In dit verband is bij ons nog wel een vraag gerezen naar aanleiding van de memorie van antwoord daar waar gehandeld wordt over de vereiste waarschuwing die aan de bestuurlijke ophouding vooraf dient te gaan. De bedoeling daarvan is dat een scheiding tussen goedwillenden en kwaadwillenden wordt bewerkstelligd. De memorie van antwoord zegt dan: "Individualisering blijft dan ook nodig; het EVRM gebiedt hiertoe. Het bestuur zal zich ervan moeten vergewissen of eenieder terecht is opgehouden." Dit vergt ons inziens nadere toelichting. De waarschuwing gaat immers vooraf aan de ophouding. Wat is dan de relatie met het stadium waarin men reeds is opgehouden? Hoe moet dan de eis worden verstaan dat het bestuur zich ervan moet vergewissen of eenieder terecht is opgehouden en dus de burgemeester – en namens hem de politie – zal moeten nagaan of de desbetreffende personen daadwerkelijk de gelegenheid hebben gehad om aan de oproep in de waarschuwing te voldoen? Kortom, hoe verhoudt de groepsgewijze niet-naleving van voorschriften of bevelen zich tot de individualiteit van de maatregel?

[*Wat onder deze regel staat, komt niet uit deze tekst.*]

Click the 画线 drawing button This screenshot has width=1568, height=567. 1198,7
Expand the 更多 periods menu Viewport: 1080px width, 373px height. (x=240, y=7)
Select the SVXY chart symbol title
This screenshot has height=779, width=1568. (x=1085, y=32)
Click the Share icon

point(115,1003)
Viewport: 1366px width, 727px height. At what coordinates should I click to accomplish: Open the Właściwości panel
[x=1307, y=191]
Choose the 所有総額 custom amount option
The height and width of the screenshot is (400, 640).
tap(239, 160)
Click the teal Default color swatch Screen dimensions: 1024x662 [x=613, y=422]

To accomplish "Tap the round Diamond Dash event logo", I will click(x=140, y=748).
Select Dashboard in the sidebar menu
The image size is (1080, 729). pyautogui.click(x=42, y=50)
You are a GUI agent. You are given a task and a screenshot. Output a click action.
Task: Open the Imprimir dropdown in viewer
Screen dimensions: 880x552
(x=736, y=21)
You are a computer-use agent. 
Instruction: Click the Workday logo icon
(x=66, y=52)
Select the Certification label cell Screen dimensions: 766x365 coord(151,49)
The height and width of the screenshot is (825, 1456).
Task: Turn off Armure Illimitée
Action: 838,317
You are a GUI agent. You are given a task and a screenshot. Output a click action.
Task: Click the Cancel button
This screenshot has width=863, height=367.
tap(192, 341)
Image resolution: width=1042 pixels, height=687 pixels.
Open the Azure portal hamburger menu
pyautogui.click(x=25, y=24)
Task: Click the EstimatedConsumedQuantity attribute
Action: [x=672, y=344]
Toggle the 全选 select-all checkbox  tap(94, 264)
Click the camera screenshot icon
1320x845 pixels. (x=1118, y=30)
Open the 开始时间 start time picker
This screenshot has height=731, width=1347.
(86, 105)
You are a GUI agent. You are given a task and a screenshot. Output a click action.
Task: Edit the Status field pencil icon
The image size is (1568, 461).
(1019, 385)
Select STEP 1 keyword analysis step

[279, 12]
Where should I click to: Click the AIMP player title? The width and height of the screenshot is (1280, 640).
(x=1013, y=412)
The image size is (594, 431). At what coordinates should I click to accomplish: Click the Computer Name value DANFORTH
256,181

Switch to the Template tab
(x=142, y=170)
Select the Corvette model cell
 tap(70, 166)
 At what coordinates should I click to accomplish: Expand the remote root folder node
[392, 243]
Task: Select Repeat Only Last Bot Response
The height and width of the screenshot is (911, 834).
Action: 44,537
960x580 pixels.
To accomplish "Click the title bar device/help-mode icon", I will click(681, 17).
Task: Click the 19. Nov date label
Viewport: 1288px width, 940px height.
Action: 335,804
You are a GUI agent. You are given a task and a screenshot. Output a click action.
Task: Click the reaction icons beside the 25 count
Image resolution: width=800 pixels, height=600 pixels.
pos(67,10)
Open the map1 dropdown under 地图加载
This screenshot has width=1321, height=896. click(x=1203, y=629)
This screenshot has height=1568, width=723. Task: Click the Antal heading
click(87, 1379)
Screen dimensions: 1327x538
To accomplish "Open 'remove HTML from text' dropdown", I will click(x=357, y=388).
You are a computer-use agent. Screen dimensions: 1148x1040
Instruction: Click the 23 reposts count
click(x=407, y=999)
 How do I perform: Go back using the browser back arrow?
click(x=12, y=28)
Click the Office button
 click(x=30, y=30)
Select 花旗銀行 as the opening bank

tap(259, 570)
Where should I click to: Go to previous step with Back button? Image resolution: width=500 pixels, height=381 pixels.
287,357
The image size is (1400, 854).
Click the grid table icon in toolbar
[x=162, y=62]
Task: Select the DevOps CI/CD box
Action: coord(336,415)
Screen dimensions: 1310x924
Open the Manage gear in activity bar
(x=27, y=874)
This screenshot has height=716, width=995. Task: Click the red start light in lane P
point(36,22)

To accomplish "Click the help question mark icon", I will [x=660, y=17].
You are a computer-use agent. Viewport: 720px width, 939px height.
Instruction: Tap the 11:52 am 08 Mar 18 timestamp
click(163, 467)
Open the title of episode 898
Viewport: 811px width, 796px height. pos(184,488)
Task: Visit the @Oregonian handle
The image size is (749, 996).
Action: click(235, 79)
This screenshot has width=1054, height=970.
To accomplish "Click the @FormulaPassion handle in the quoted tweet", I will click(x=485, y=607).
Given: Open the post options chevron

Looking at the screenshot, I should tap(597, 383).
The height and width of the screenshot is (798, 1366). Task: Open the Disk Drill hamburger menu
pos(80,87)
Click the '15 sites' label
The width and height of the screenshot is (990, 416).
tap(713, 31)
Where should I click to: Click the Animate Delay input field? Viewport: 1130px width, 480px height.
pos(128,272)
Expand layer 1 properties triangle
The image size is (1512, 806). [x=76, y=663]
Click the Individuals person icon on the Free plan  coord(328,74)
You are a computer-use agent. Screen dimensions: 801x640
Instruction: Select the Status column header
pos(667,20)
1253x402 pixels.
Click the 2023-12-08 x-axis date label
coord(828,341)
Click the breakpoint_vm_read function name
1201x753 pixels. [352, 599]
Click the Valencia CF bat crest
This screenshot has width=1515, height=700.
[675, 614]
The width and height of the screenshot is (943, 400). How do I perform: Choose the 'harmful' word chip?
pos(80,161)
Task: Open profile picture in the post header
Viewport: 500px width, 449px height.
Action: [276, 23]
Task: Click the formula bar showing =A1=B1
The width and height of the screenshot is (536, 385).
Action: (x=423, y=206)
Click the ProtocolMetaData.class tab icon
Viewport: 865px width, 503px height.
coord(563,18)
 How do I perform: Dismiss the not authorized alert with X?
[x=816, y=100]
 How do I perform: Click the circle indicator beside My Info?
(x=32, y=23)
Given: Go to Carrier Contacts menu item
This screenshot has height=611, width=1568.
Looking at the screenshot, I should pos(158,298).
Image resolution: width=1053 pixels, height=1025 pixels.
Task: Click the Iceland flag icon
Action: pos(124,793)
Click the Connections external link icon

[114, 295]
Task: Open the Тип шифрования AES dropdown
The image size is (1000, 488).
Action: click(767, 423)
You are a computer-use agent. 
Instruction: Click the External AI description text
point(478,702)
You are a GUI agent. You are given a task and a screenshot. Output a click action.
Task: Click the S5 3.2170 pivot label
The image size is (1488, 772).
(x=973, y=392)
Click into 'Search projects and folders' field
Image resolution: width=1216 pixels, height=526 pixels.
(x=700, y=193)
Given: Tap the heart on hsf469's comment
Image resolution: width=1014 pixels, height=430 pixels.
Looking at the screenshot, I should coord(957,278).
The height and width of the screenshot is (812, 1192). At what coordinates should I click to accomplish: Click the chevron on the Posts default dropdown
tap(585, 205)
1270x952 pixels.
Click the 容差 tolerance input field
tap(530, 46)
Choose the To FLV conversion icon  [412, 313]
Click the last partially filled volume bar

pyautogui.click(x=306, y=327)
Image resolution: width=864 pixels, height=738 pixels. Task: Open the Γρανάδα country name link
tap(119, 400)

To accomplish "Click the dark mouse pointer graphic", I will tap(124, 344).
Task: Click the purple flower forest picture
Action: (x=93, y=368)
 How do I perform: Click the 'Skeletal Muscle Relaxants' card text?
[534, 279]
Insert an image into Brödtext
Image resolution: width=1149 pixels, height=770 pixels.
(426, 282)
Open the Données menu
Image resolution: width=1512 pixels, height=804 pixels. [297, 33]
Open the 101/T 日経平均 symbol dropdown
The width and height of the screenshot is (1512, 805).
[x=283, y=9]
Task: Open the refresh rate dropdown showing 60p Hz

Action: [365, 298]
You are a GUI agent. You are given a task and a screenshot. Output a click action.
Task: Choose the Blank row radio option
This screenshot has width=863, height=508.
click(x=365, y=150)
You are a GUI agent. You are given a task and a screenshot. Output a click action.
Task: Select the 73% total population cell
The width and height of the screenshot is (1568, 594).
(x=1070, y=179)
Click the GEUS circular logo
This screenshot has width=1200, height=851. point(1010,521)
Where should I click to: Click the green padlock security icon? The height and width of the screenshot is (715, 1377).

Voorzitter! Hiermee stap ik af van de grondrechtelijke problematiek. Tot slot maak ik nog een opmerking over de rechtsbescherming, dus over het voorgestelde systeem van rechterlijke toetsing. Anderen hebben dat voor mij reeds gedaan. Op papier lijkt het systeem sluitend. Over de praktische gang van zaken behouden wij echter twijfels. Alles wat door de regering dienaangaande wordt opgemerkt, is realistisch te noemen, mits aan één voorwaarde zou worden voldaan, namelijk dat grootschalige ordeverstoringen voorspelbaar waren. Maar is het met de voorspelbaarheid van ordeverstoringen niet vaak net zo gesteld als met de voorspelbaarheid van het weer? Brouwer en Schilder hebben in het Nederlands Juristenblad van 1 oktober 1999 – aflevering 34, pagina 1644 e.v. – een schets proberen te geven van de problemen waarvoor de bestuursrechter als president in kort geding kan komen te staan. Op grond van wat naar onze inschatting niet-onrealistische scenario blijft de vraag of het voorgestelde stelsel wel praktisch uitvoerbaar zal blijken, althans en ten minste wat betreft de aan de bestuursrechter toebedeelde rol. Dit zou een kwetsbaar punt kunnen zijn, niet in de laatste plaats ook met het oog op de eisen van het EVRM, zoals de regering blijkbaar ook zelf inziet.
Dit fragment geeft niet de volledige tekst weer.